▸ **INSTRUCTION**:
Restate only the data below that starts at the line with "1319x896 pixels." and runs through the end of the data, with "menu bar" changed to "top bar" and nothing else altered. Leave the pictures out of the answer.

▸ **DATA SUPPLIED**:
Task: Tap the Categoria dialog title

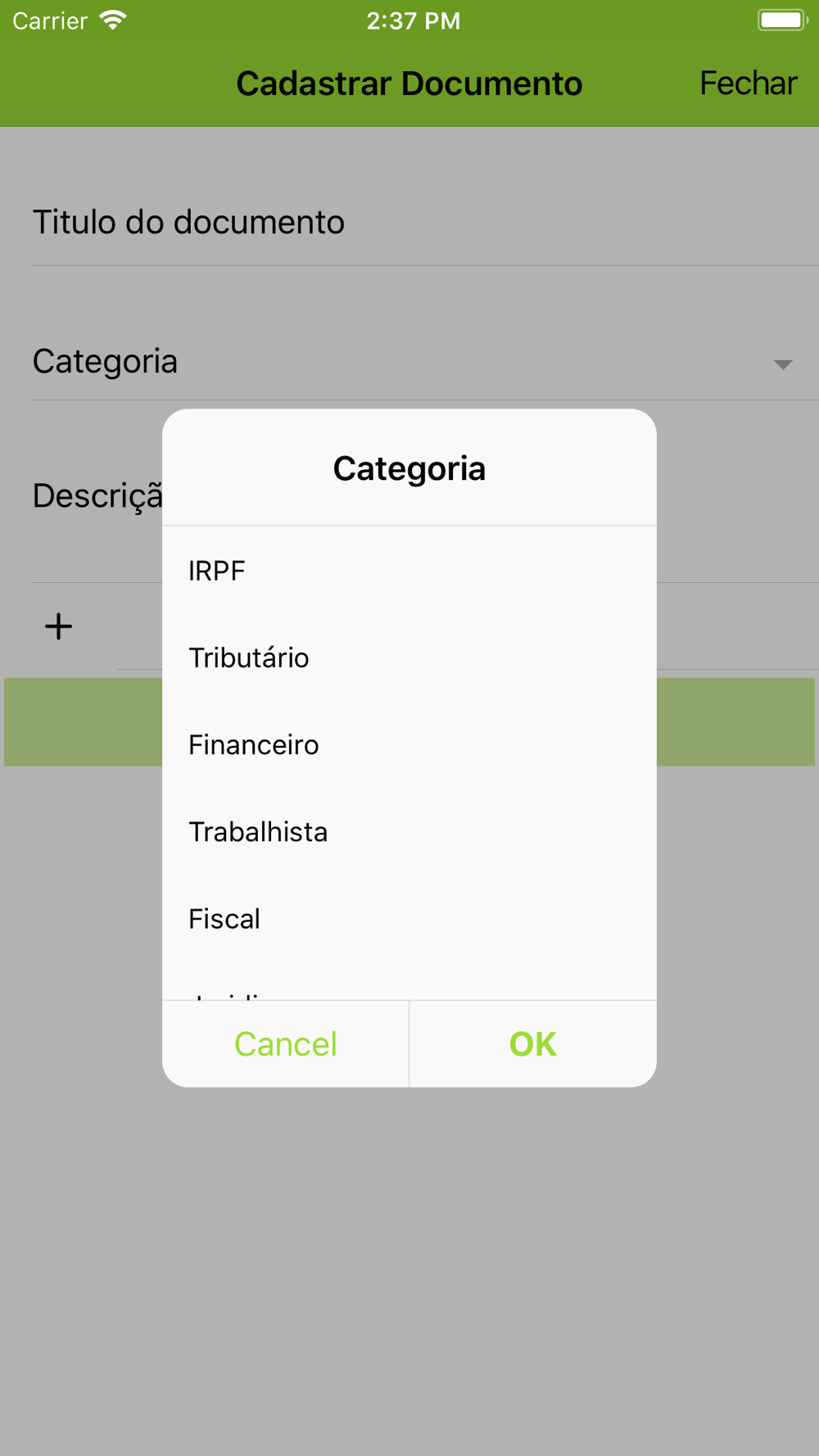Action: pyautogui.click(x=410, y=468)
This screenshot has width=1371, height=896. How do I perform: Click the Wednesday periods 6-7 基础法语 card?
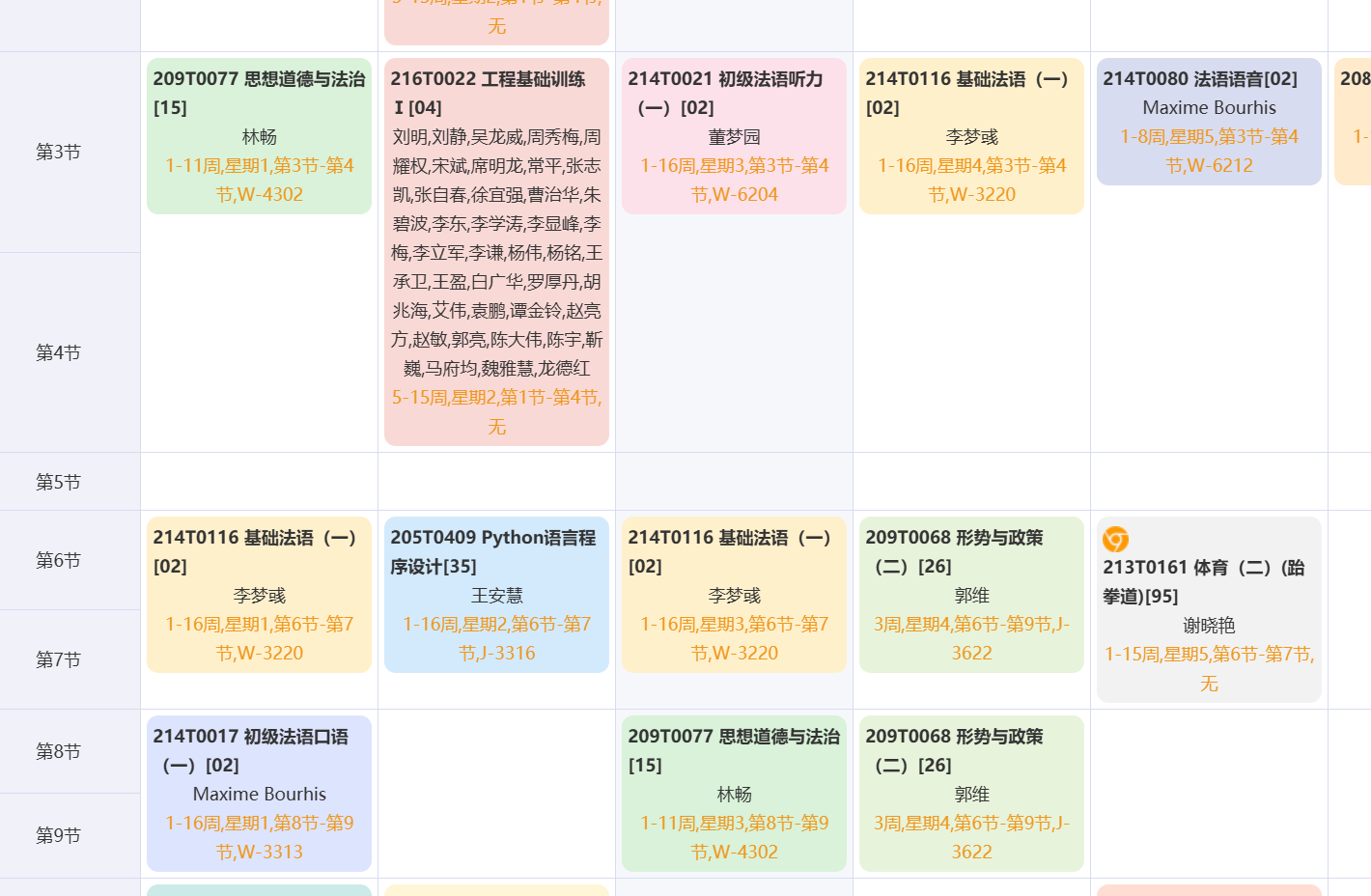point(734,595)
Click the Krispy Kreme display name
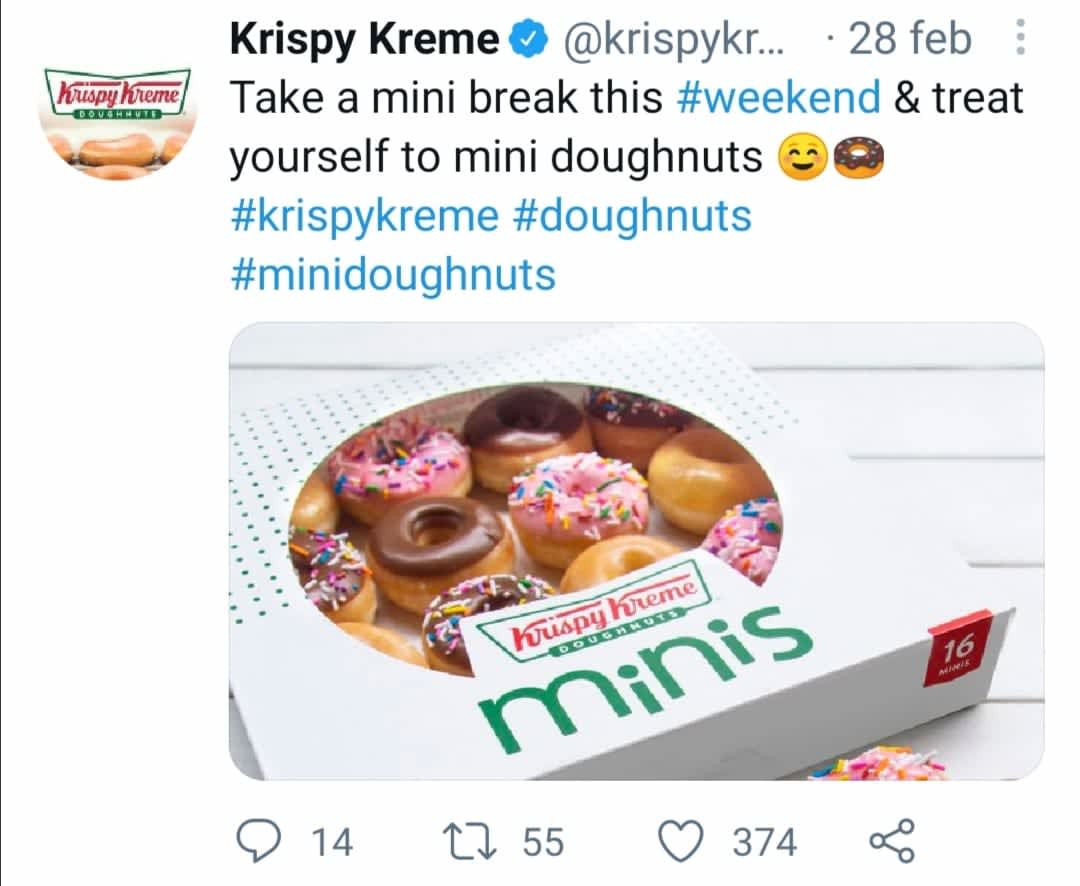 pos(364,40)
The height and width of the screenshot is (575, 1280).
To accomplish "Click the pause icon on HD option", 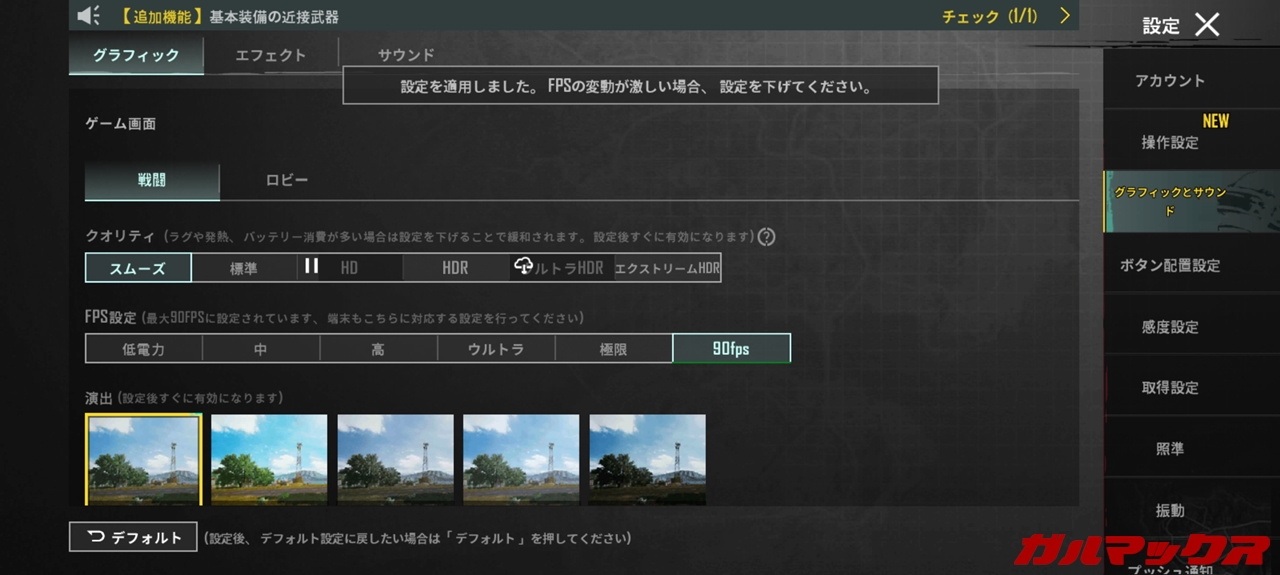I will (311, 266).
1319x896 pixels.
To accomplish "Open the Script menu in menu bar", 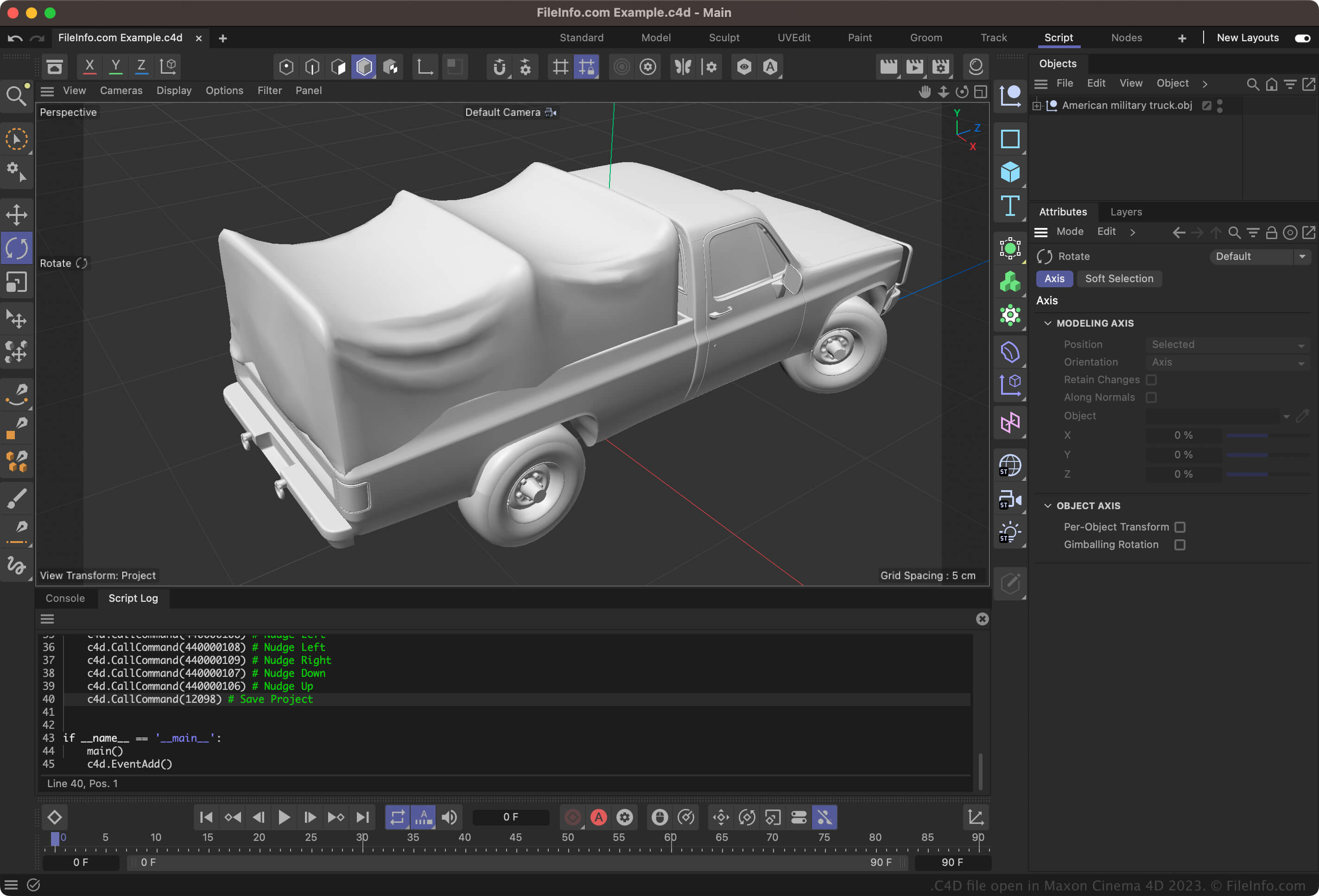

▸ **SOLUTION FOR THIS EXERCISE**:
1319x896 pixels.
To accomplish "Open the Script menu in top bar", 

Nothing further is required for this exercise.